◆ **TO DO**: Retype the data starting with the line that contains "Image resolution: width=310" and going on through the line that contains "coord(260,21)", with both of those lines included. Leave the pictures out.

/---

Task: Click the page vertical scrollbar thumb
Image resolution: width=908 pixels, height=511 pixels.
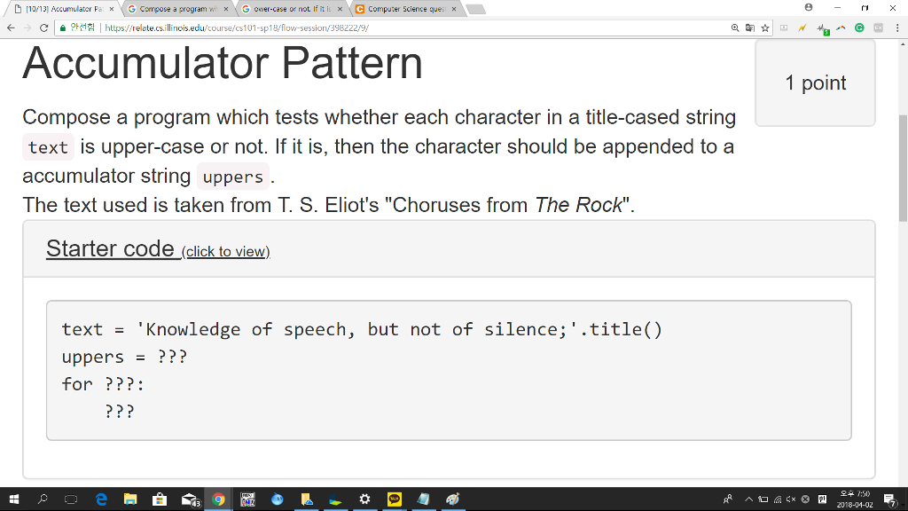Action: point(903,169)
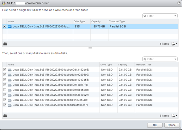Click the divider handle between the two lists

click(90, 48)
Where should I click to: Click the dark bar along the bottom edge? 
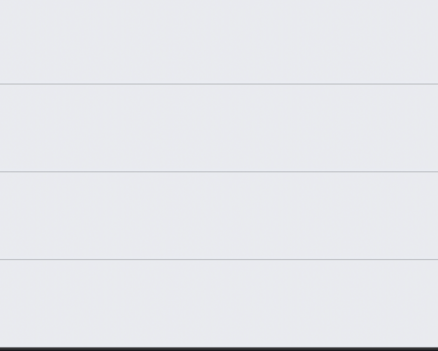219,349
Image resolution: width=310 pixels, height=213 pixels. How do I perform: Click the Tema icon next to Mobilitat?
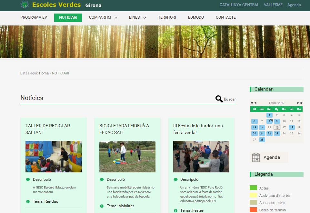coord(102,206)
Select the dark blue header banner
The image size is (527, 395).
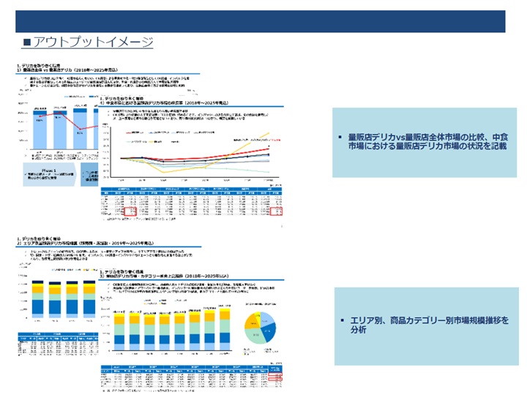coord(260,21)
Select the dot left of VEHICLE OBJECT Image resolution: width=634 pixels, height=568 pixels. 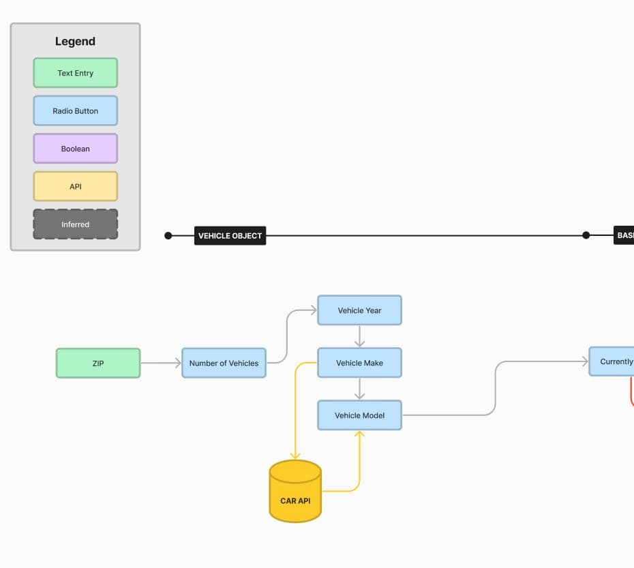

\---

◆ **ANSWER TO THE TASK**:
Image resolution: width=310 pixels, height=213 pixels. How do I perform: Click the Tema icon next to Mobilitat?
coord(102,206)
Select the dark blue header banner
The image size is (527, 395).
coord(260,21)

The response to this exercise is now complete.